If you are going to visit Florence, or if you simply love art and culture, you may find it useful to know that 8 new rooms have been recently open at the Gallery of Uffizi in Florence.
After many restoration works, these smaller rooms, finally display the works by foreign artists from the 16th up to the 18th century: French, Spanish, Dutch, and Flemish artists.
These beautiful works of art were not visible to the public right until now, as they were preserved in storage rooms.
You will so have the opportunity to admire works of art never seen before.
Thanks to the great passion for art of the Medici family, today the Uffizi owns one of the greatest collection of the most important painters from the Netherlands.

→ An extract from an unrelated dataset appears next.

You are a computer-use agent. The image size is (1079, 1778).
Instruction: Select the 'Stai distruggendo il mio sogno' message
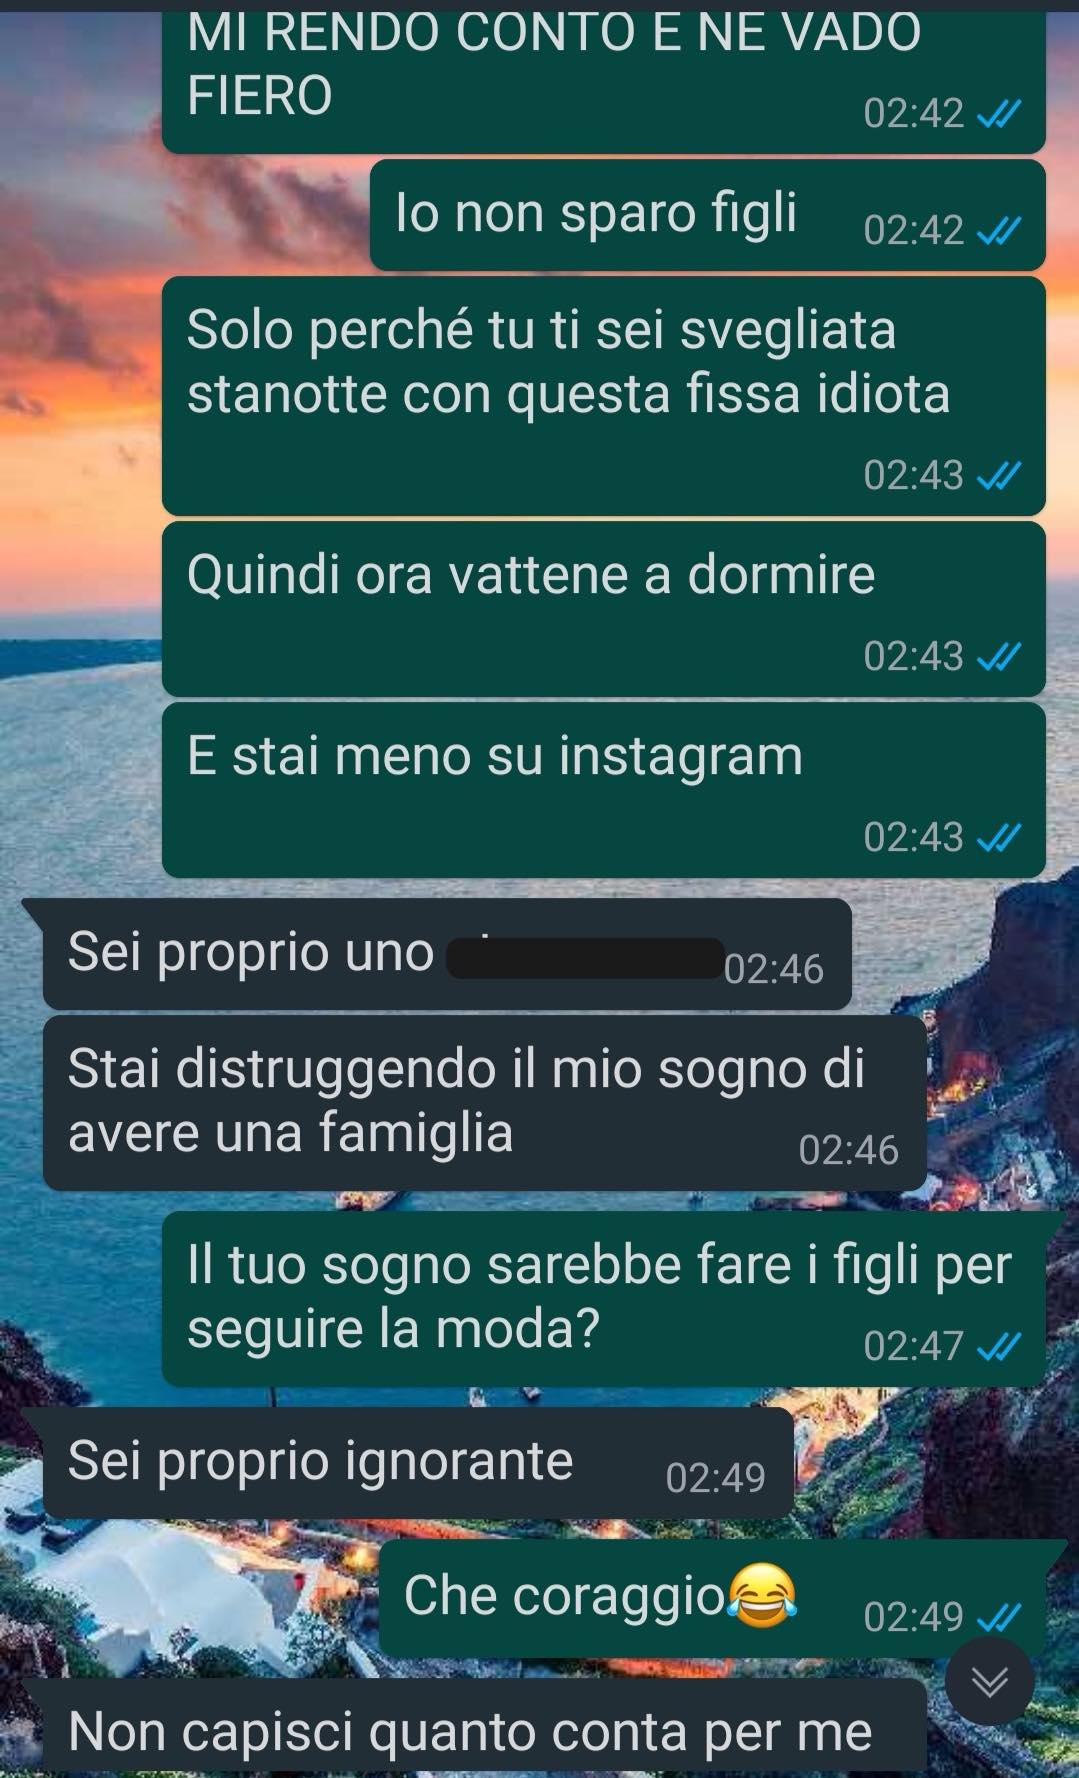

The blue rooms or “Rooms of the Foreigners” are indeed characterized by an intense blue colour on the walls; a great novelty, in contrast with the white-grey colour of the upstairs Renaissance Gallery following the Vasari tradition.

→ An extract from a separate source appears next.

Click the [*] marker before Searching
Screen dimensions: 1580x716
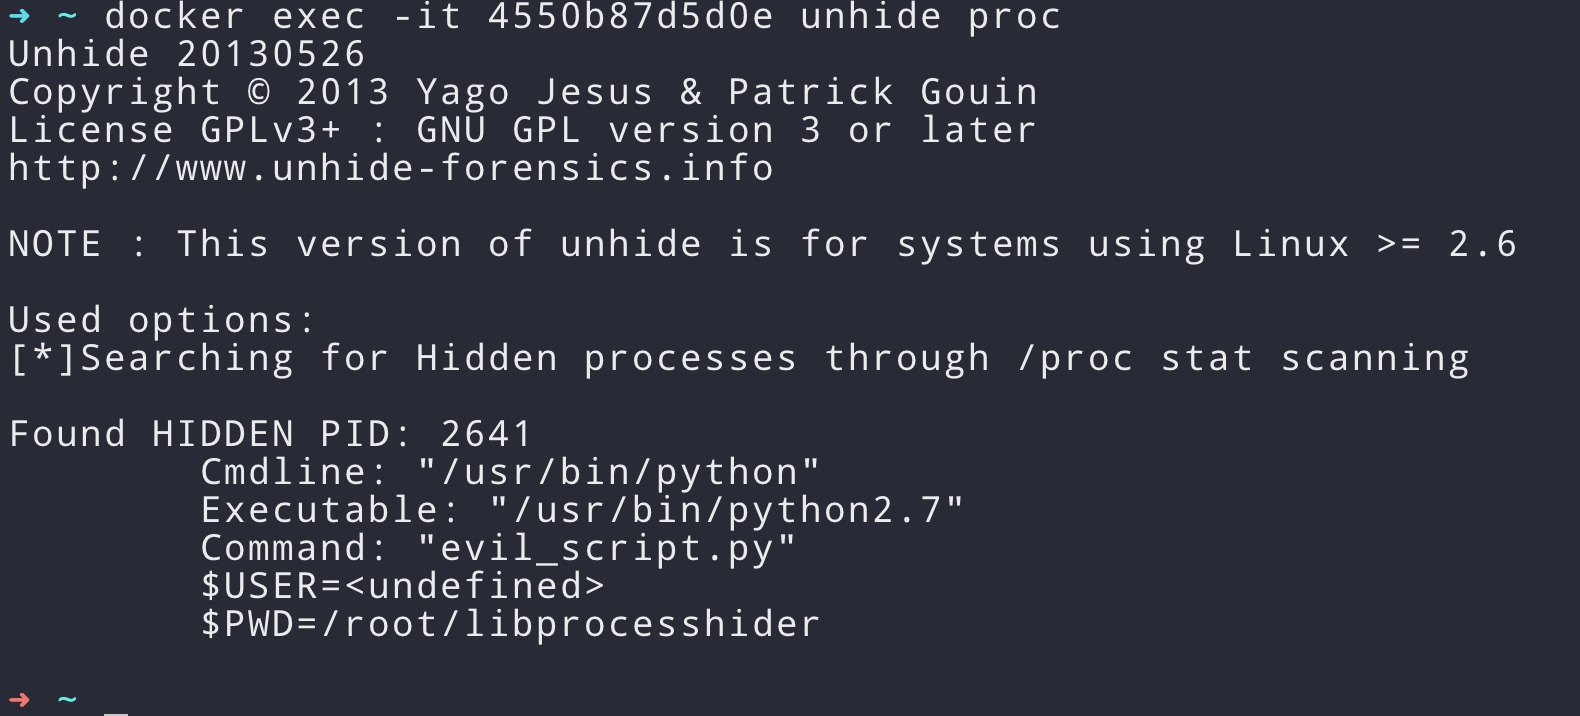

Amongst the protagonists of the Spanish room you’ll find Goya e Velazquez; in the Dutch and Flemish rooms you can admire the great works by Rembrandt, Van Dyck, Rubens, Pieter van Slingelandt , and Jan van der Heyden among the others.
The blue “Sale degli Stranieri” can be reached from the Gallery getting down to the Scala di Ponente, a new staircase by Adolfo Natalini, that is part of the project, still in progress, to renovate the museum.